A small project to setup a container with Python, Spark and Airflow. This project is meant for development purposes to easily run and test Airflow DAGs with Spark code in them.
Build the docker container as follows:
docker build -t container-spark-airflow .
Then run it:
docker run -v `pwd`/dags:/home/jovyan/airflow/dags/ -v `pwd`/files:/tmp/files/ -p 8080:8080 container-spark-airflow sh -c "airflow scheduler & airflow webserver -p 8080"
Airflow can now be found on: http://localhost:8080
In the UI you should be able to find the dag that is present under the dags/
directory of this repository, it's called sample-spark
and uses Spark to print the CSV file present in files/
.
We'll discuss a few topics here:
Simply create a python file with your new DAG definition (e.g. new_dag.py
) and put it in the dags/
folder. Then go to the airflow UI, refresh it and see your new dag pop up.

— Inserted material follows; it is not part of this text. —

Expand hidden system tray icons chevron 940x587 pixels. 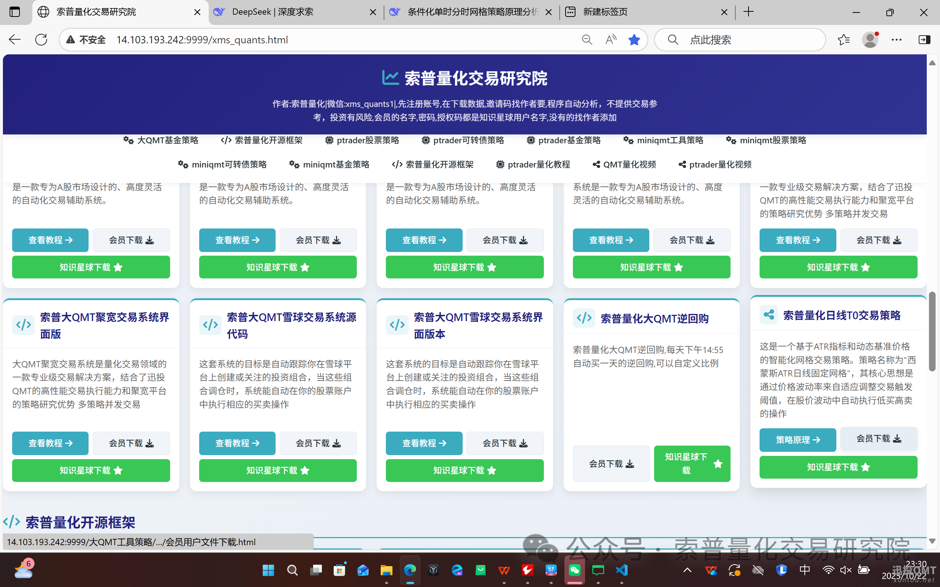687,570
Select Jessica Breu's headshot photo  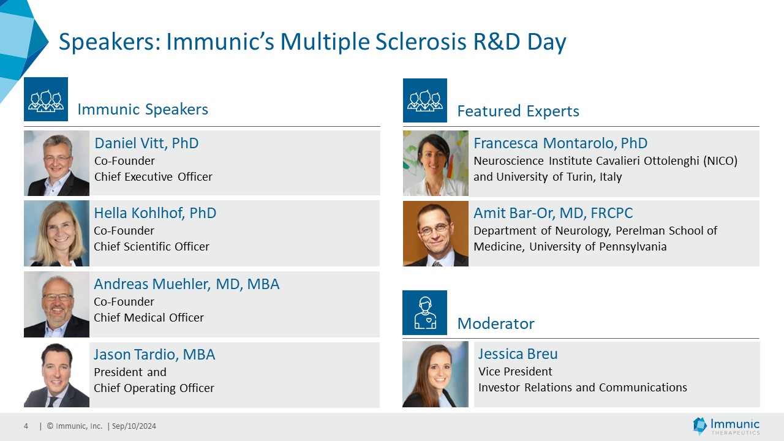[x=435, y=374]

Every file you put in the files
directory will be mounted inside the container under /tmp/files
.
So if you put an example.csv
file in your files
directory, you can reference it as /tmp/files/example.csv
.
Same as reading data you can use the mounted /tmp/files
directory. Any data you write to this folder (e.g. from your Spark application) will show up in your files
directory.
In the Dockerfile
add run commands as follows:
RUN pip install pandas
Once you've done this you'll need to rerun the build command as listed above and you can restart your docker container.
Folders are mounted as such in the docker container (IN THIS REPO -> INSIDE DOCKER CONTAINER):
- files/ -> /tmp/files/
- dags/ -> /home/jovyan/airflow/dags/
This means that if you have a file inside de files
directory that you'd like to reference (let's take sample.csv
as example), you'd do that as follows: /tmp/files/sample.csv
.
The logs can of course be seen in the airflow UI, but in case you like to see the logs directory as they're written to disk, you can add the following parameter to the run command above:
-v `pwd`/logs:/home/jovyan/airflow/logs/
Ensure you have created a
logs
directory from wherever you start your docker container.
This will map the logs directory as follows:
- logs/ -> /home/jovyan/airflow/logs/
Thus you'll be able to find your logs in the local logs
directory.
Be aware that if you don't clean up these logs yourself, they'll be appended by airflow on any subsequent run and thus will also contain all logs from previous runs.